Sampling, Bias & Study Design FAQ
Why does random sampling matter so much?
Because the whole point of the unit is to generalise from a sample to a population, and that only works if the sample is representative. A non-random selection method introduces sampling bias — the classic example is a poll that systematically over-samples one type of voter and so calls the election wrong. Random sampling gives every member of the population a chance of selection, so on average the sample mirrors the population.
When can I claim one thing causes another?
Only when the explanatory variable was randomly assigned, i.e. in a randomized experiment. Random assignment balances all confounders (known and unknown) across the groups on average, so a difference in the response can be attributed to the treatment. In an observational study a confounder can always offer a rival explanation, so you may only claim association.
What is the difference between sampling bias and a confounder?
Sampling bias is about who gets into the sample — a flawed selection method that makes the sample unrepresentative, which threatens generalisation. A confounder is a lurking third variable linked to both the explanatory and response variables, which threatens a causal claim. They map onto the two separate questions in the decision tree: random selection fixes the first, random assignment fixes the second.
What is a natural experiment?
A natural experiment is an observational situation where an external event assigns a treatment almost as if it were random — for example a policy change applied in one place but not a comparable neighbour, as in the New Jersey minimum-wage study.
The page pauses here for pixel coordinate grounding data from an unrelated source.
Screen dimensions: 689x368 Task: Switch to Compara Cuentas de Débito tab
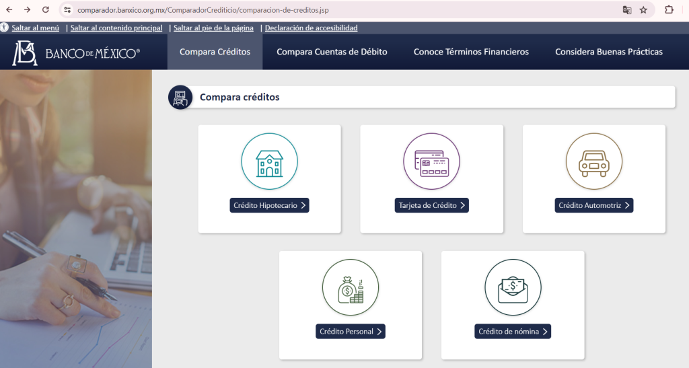click(x=332, y=52)
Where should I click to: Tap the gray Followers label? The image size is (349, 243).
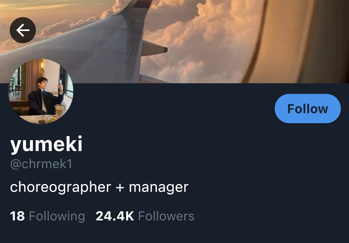[166, 216]
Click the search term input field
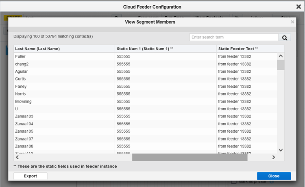 tap(234, 38)
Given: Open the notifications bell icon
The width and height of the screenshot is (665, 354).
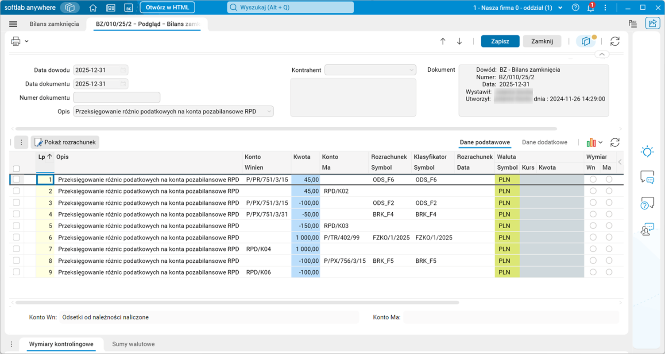Looking at the screenshot, I should pos(590,8).
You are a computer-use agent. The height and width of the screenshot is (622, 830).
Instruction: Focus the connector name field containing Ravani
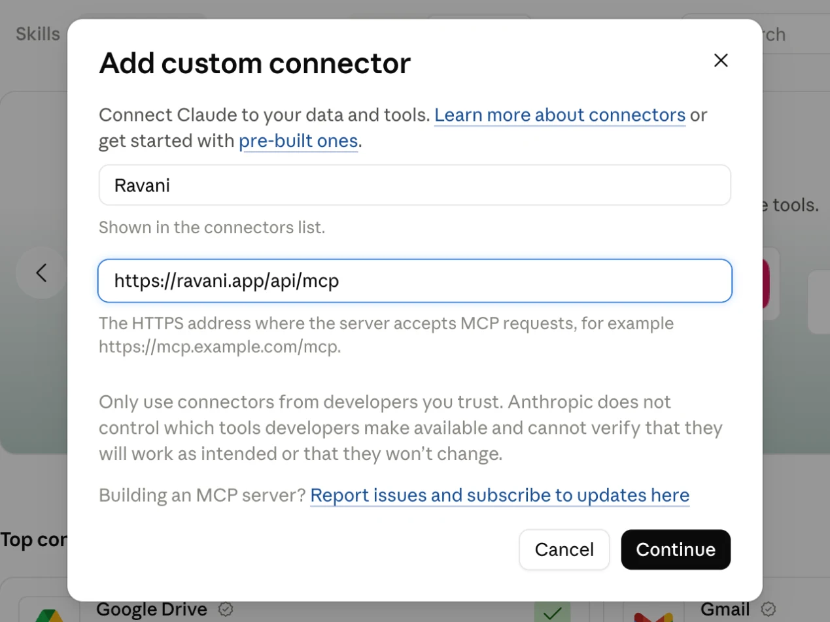(415, 185)
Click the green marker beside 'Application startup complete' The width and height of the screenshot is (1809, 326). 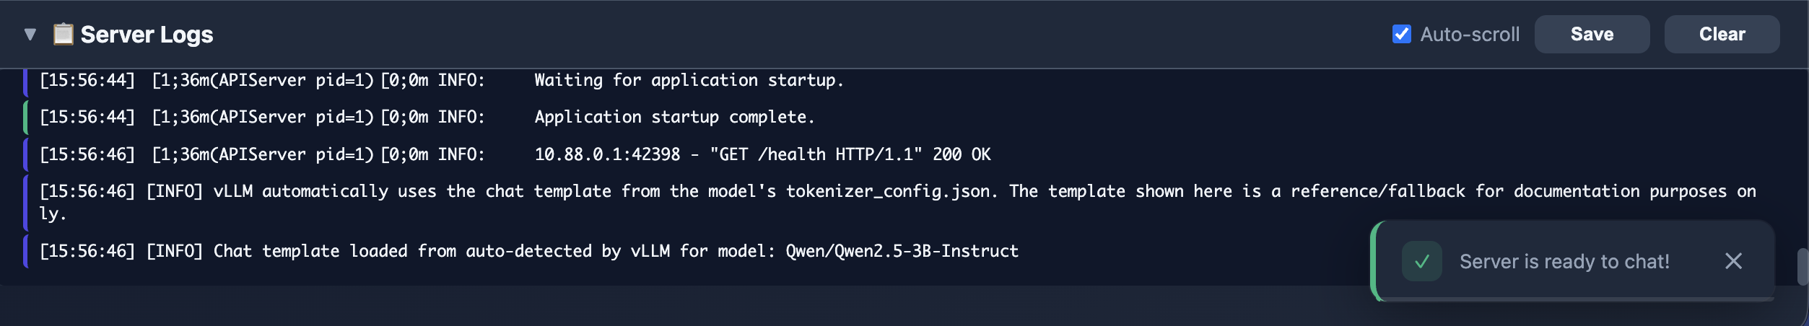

It can support stronger causal claims than an ordinary observational study, but because the assignment was not deliberately randomized you must still argue carefully that the groups were comparable.
Exam move
Make the two-question decision tree automatic, because almost every Week-1 mark hangs off it: random selection → generalisation, random assignment → causation. Drill the vocabulary so you can label a described study instantly as observational or experimental and name the explanatory and response variables, then practise generating a specific confounder for any observational claim (a concrete lurking variable earns the mark; 'other factors' does not). Learn the bias family — sampling, measurement, response, survivorship — with one example each, and be ready to explain in a sentence why blinding and a placebo control remove particular biases. For the conceptual MCQs, the trap is the seductive causal headline drawn from observational data; train yourself to ask 'was anything randomly assigned?' before agreeing.